Roadblocks and what not to do

"Who owns our work?" - simple words but a vexed question, says Dorothea Salo of the University of Wisconsin. Whose work are we referring to? Lots of people are involved in creating journal articles. There's no one owner, but lots of stakeholders. And the "who" might not be a "who" but a "what". But Dorothea's ultimate point is that, in protecting our various roles in 'creating' 'work', we must avoid putting roadblocks in the path of the work's ultimate goal - usage. (All this talk of roadblocks is pretty apt, given the state of Edinburgh's roads while they work towards an access-friendly tram system...)

Credit where it's due
Researchers are keen to keep ownership of their work to ensure their ideas are protected. But even at this embryonic stage of the publication process, lots of other people are involved in the work - research assistants and lab partners and so on. These people look not for monetary compensation but for credit in the form of prestige. Author lists are a blunt tool for addressing this, so publishers are involved in trying to solve the problem even though it starts way before they become a part of the process. Publishers are perceived as having a "hold on career credit and career prestige" that needs to be broken.

Different stakeholders
The early 'content' that researchers create - conference presentations, for example - are indisputably owned by them, since publishers, librarians etc have not had a role at this point. In open notebook science, the online posting of lab notebooks (methods, equipment lists, preliminary data etc), people are 'publishing' and claiming ownership of their content much earlier in the process. Dorothea warns publishers who plan to extend their services to include research data to be careful how they claim ownership of this. There are many more stakeholders in the process, who want to do different things with research results - peer reviewers, funders etc. "But ownership is only a proxy for what these people really want." The researcher establishes primacy over his ideas by publishing them, and doesn't generally mind relinquishing ownership to the publisher - but in doing so he can start to prevent others from reusing his work. Publishers feel that they should be paid for the work they contribute to the process, but libraries and their users should be able to [use content for learning] without fear of a lawsuit.

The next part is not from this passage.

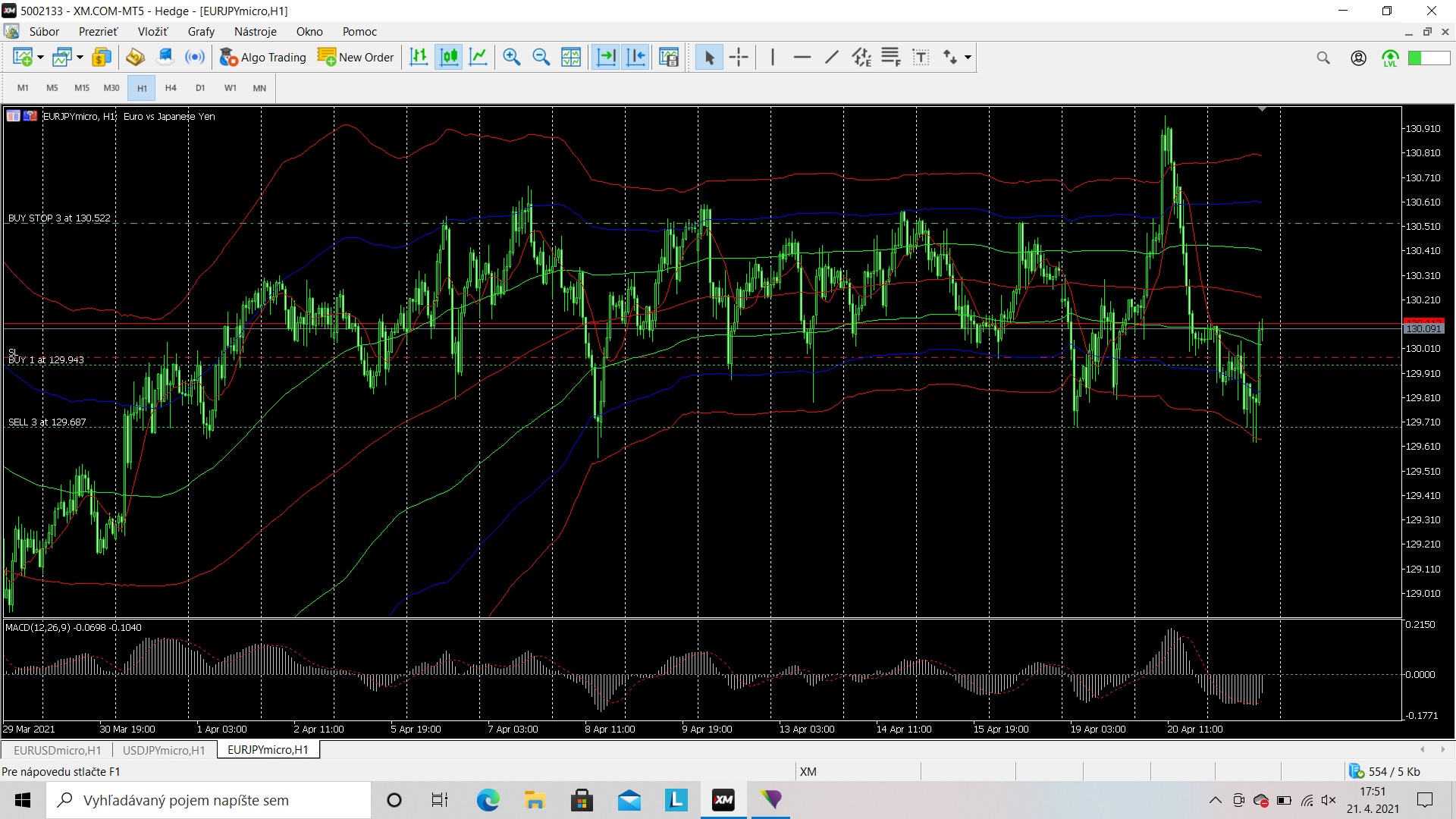
Task: Toggle Algo Trading on or off
Action: tap(262, 57)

Funders are primarily interested in impact, and may also be keen to encourage wider access to the research they fund. Are they doing enough to help researchers achieve the level of ownership they seek? Publishers and libraries conflict over "appropriate ownership in the copies that we purchase", and digital preservation is a key issue here. Librarians are starting to get more radical in their expectations. "Learn to engage in public, online, on these issues." says Dorothea. "Don't use proxies, don't use sock pockets .. don't use private email and don't use workplace chains of command. It will look like you have something to hide, and are trying to intimidate your protractors."

Changing expectations
"Being a roadblock is a poor business model." Librarians are instinctive gatekeepers but "our patrons do not want us getting in their way." The same is true of publishers: when you use ownership rights to get in the way of access and reuse, you're damaging your own brands. There are beginning to be other options for content distribution (repositories, OA publishing), and "closing off access is going to become a liability for publishers who want to make arguments about impact and prestige."